Josh Malihabadi expresses his melancholy at the departures and migrations that arose as a product of the Partition:
کِھلتی تھی جن سے دل کی كلی جوش http://oceanadesigns.net/warranty/ !
کيسے وہ لوگ ہو گۓ ناياب
http://planetapaz.org/biblioteca/nuestras-publicaciones/documentos-sobre-desarrollo-rural/el-derecho-a-la-alimentacion-y Oh Josh! People we found so congenial/ Why, if unfortunate, they had to depart.
Common themes among partition literature are religious identity: often presented as irrelevant in the ‘madness’, or the conflict between groups as representing a loss of internal and external piety, and dislocation: artists using their words to air a sense of nostalgia, longing and disillusionment with space itself. Manto expresses this through a blatant disregard for place names and technicalities, focusing instead on fluid community lines and shared cultures.
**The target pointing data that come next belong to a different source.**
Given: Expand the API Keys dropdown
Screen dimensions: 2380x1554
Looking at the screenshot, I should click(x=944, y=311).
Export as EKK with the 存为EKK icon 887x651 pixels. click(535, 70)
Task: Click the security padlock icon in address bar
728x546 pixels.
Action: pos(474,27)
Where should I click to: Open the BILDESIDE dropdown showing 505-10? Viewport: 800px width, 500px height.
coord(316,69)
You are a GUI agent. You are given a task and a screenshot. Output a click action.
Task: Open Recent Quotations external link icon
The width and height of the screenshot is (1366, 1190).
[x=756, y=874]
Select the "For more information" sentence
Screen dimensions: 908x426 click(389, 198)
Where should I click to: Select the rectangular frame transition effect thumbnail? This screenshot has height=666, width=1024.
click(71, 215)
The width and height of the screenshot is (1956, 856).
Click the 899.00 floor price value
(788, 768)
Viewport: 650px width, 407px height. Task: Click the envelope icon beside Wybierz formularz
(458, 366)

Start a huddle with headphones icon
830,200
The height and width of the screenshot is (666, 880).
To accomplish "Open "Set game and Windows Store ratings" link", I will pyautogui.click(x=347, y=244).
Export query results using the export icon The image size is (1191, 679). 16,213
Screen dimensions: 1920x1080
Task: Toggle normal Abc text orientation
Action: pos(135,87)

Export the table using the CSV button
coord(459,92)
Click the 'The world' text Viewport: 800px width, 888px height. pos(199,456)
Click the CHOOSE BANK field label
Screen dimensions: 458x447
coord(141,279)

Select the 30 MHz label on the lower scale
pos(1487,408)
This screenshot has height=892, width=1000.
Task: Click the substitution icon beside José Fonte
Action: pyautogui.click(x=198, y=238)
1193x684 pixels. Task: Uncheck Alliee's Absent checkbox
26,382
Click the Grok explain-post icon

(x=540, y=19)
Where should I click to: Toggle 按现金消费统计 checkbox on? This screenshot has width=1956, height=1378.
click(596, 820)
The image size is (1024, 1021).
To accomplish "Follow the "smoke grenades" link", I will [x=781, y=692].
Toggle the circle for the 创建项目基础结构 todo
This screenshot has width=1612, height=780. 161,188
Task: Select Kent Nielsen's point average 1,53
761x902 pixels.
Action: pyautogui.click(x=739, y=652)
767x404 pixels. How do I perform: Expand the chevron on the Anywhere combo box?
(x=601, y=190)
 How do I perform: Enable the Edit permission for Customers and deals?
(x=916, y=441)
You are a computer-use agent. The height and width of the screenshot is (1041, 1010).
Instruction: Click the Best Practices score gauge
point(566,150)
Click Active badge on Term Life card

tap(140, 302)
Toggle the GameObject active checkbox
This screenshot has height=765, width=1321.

Kushwant Singh’s train to Pakistan became a prominent piece of literature called upon till today as an important insight to the partition.
“According to the Hindus, the Muslims were to blame. The fact is, both sides killed. Both shot and stabbed and speared and clubbed. Both tortured. Both raped.”
― Khushwant Singh, Train To Pakistan
Reflecting on the moment of Independence and creation of Pakistan, Faiz Ahmed Faiz stated:
‘..Woh intezaar tha jiska, yeh woh seher to nahin.’
What we had anticipated, this is not that break of dawn.